### HOW TO COMPLETE THIS TASK
Your answer must consist solely of the lines from the one containing "Click the help question mark icon" through the last line of the records below, reproduced exactly, with all pictures omitted.

[Pixel coordinate grounding data]

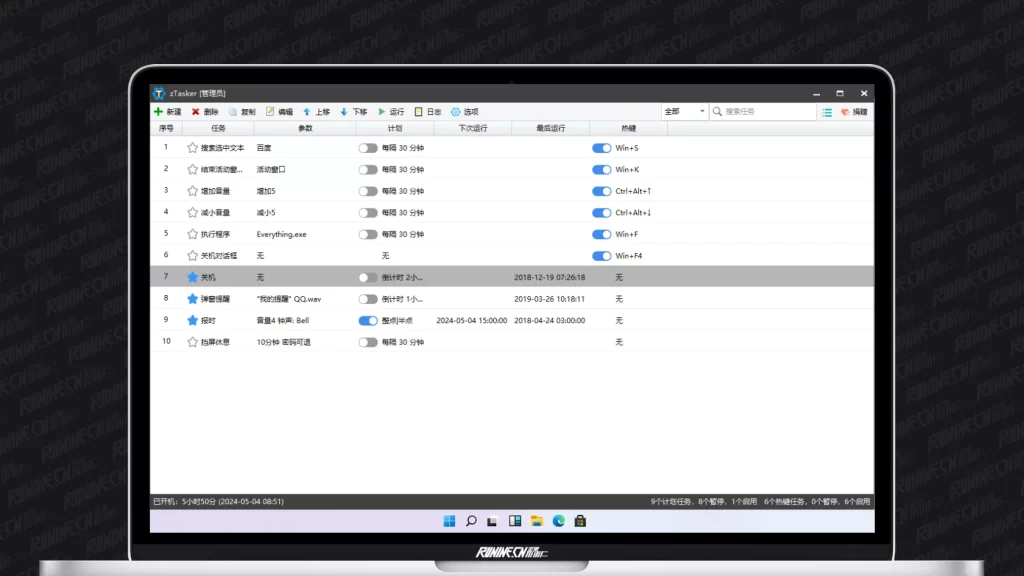Viewport: 1024px width, 576px height.
Task: Click the 复制 (Copy) toolbar icon
Action: tap(233, 112)
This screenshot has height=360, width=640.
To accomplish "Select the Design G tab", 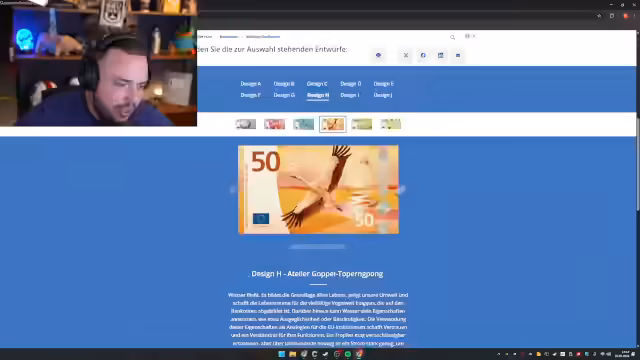I will coord(284,95).
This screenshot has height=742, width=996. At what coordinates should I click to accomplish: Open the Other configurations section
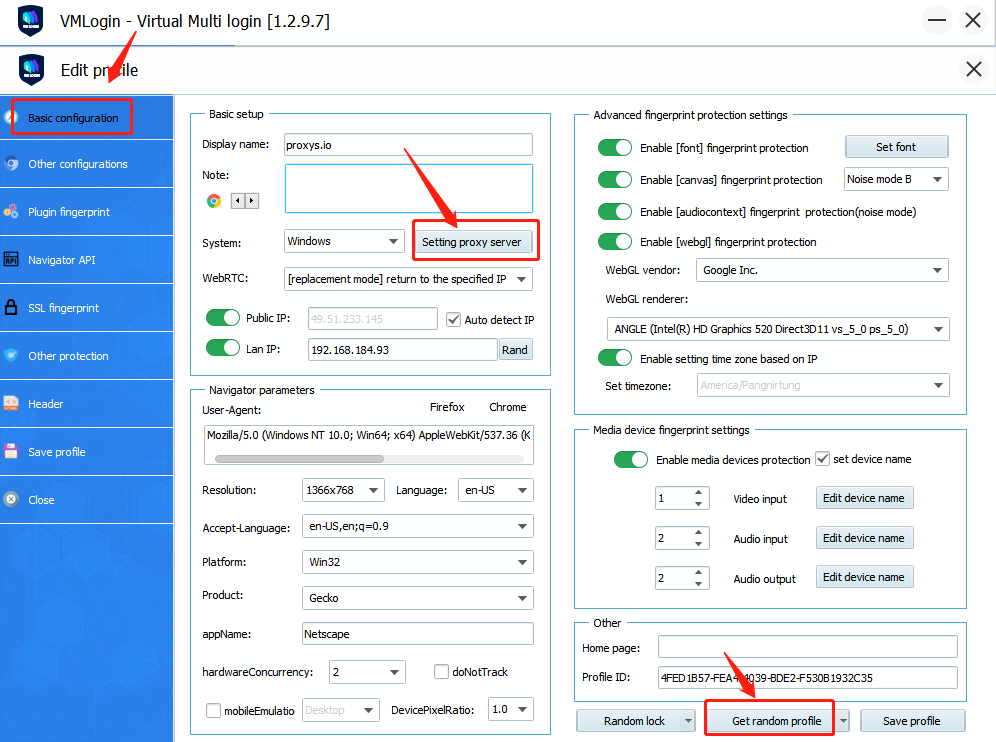pyautogui.click(x=78, y=164)
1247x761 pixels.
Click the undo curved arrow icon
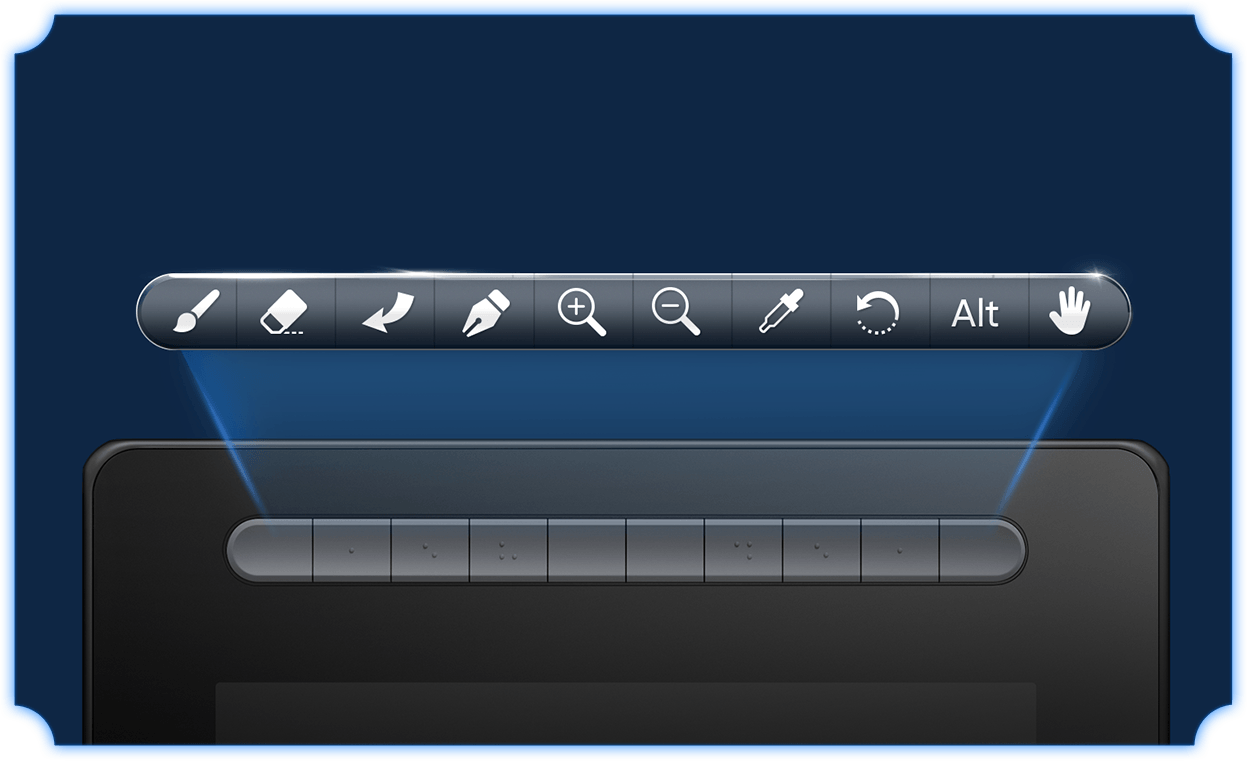point(385,312)
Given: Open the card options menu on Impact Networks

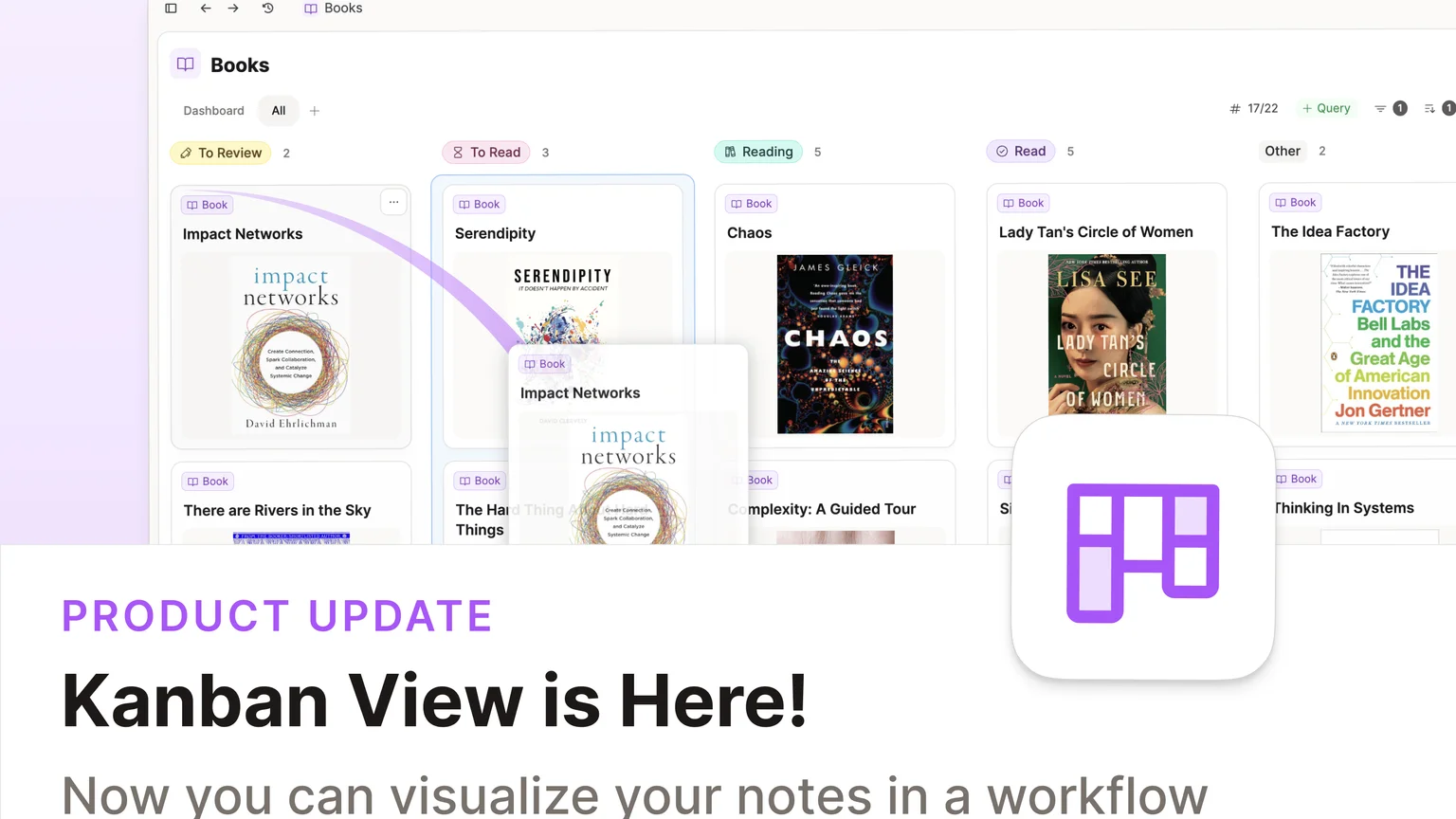Looking at the screenshot, I should click(393, 202).
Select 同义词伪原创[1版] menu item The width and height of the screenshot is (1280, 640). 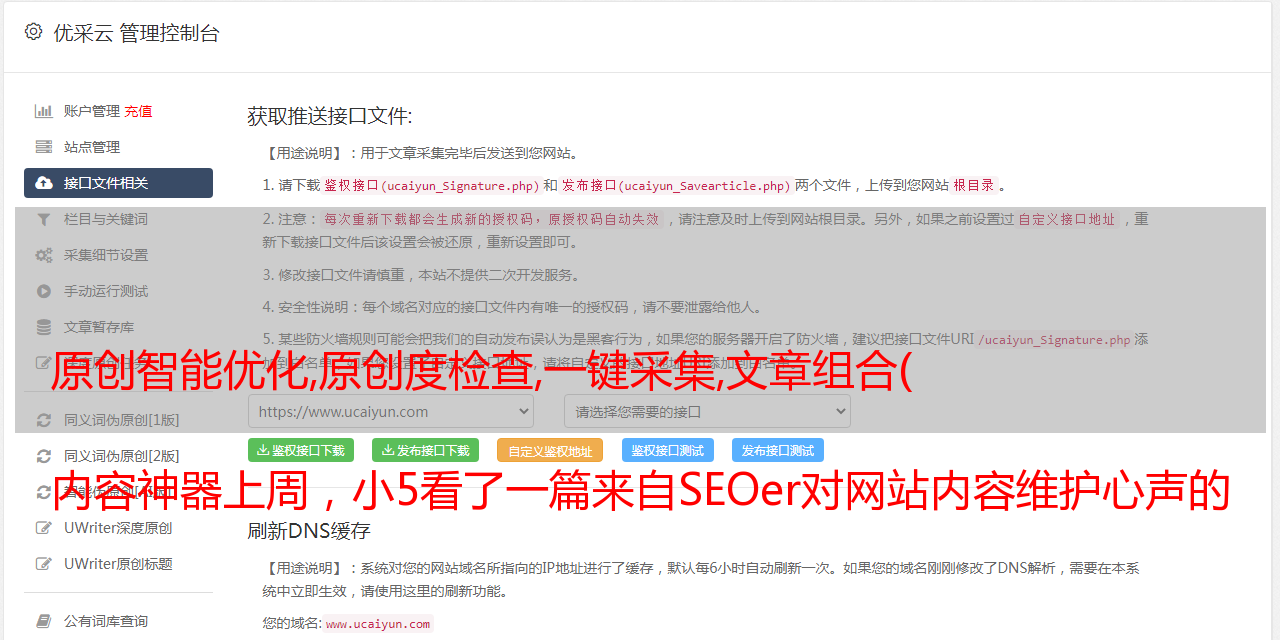[121, 420]
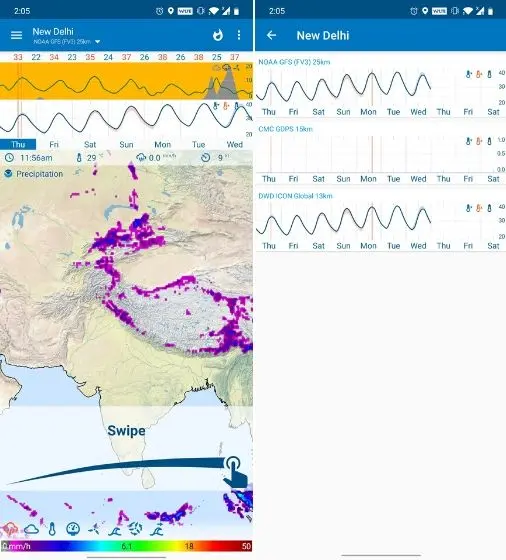The width and height of the screenshot is (506, 560).
Task: Select the Thu day tab
Action: (18, 144)
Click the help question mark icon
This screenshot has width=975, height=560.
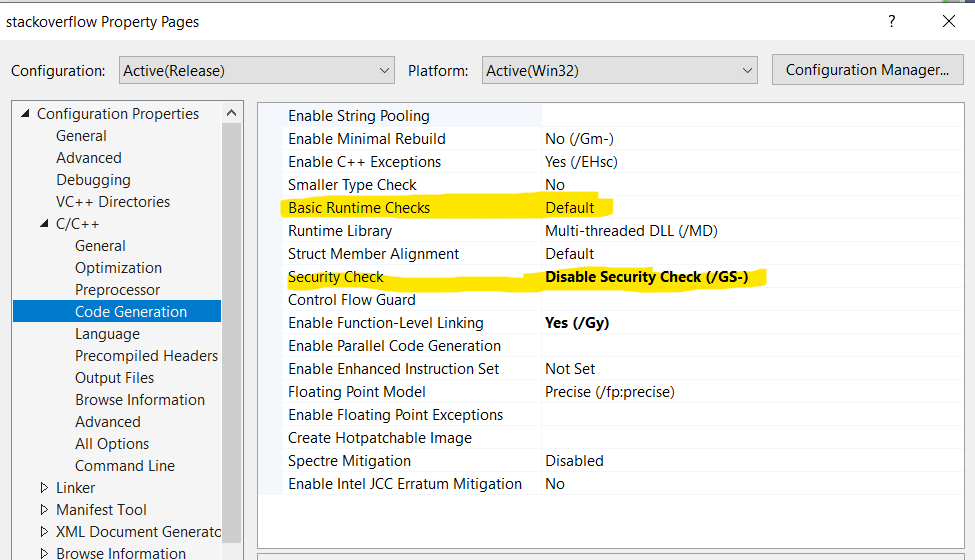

### RESULT OF THIS TASK
Click the help question mark icon
This screenshot has width=975, height=560.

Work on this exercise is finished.